One thing I find with people as well is with that research exactly right under clinical
(59:44):
trials, under supervised care is you get a lot of people that are microdosing on their own. Like
they heard microdosing, they read something that they're microdosing. And so they're microdosing
their THC use and so forth. And so you get a lot of people, unfortunately, that are trying to do it
on their own. But no, I'm open to any different modalities, especially if it's research, it's
(01:00:04):
diligently and managed environments that yeah, I'm open to a lot of things. And one thing I tell a
lot of people too, I'm not against, I work in addiction. I wrote a book about substance
disorders, but I'm not against alcohol. I'm not against THC. I'm not against painkillers
or opiates because there are people out there who can engage in a glass of wine periodically or have
(01:00:28):
it with their dinner and not get dependent on it. And now there's some people that can smoke THC
for insomnia, anxiety, and not get addicted to it. And there's people that can take a regiment
of painkillers, opiates, and not transition to heroin or able to stop it. It's just that
(01:00:52):
when there's people who have a family history or a personal history of substance addiction,
or they have an underlying mental health condition, a mind-altering substance can
make you more sensitive to that underlying condition, worsen existing symptoms, or bring
about the onset of a condition sooner than later. And so a lot of times when people
try to argue, well, it's natural, this and that, or some people can manage alcohol,
(01:01:16):
I said, yeah. But unfortunately, you don't fall into that category because you have a history
of suicidality, you have a history of addiction, and so forth. And so it really buffers that
conversation and people say, yeah, that makes sense. And so I think the more you tell people
that they can't do something, the more resistant we are. That's the human condition.
(01:01:39):
There becomes this emotional battle that takes place. But to answer your question,
I know there's a lot of research going on it. There's clinicians being certified in it. And so
I think we have to go with everything with an open mind, especially as technology advances.

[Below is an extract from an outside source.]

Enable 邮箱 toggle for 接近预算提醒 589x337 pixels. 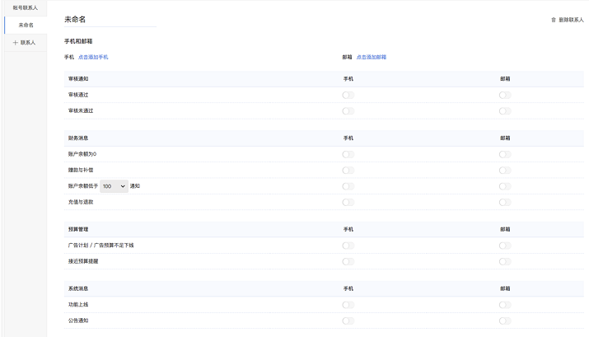tap(504, 261)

There are a lot of things out there that we first thought were detrimental that are probably
(01:02:01):
beneficial and probably help in curing in some levels. Yeah, that's a really great philosophy
to not just be so rigid, to be open to certain types of unconventional treatments. When
if you're in addiction, why would I give you another substance that's counterproductive?
(01:02:21):
That makes no sense. But in reality, somehow through brain chemistry, like this actually
inhibits the desire for that substance. So I really like the open mindedness of that.
But thank you, Dr. Licuanan. And this was such a fun conversation. And this is so informative.
(01:02:42):
Thank you for your time. And if people want to get in contact with you, if people want to find
your book, where can they do those things? Sure. Sure. I'm assuming you've dropped this
in the narrative, but with the spelling. But on my website, drbrianlicuanan.com,
you can find my services. A lot of my media appearances are on there, as well as a little
(01:03:06):
excerpt from my book, and also a link to my book on Instagram at Dr. Licuanan and at TikTok at
Dr. Licuanan. And so my book is best attained on Kindle or paperback form on amazon.com,
how to get your resisting loved one into treatment. Thank you so much,
Dr. Licuanan. I really appreciate it. Thank you so much for having this conversation.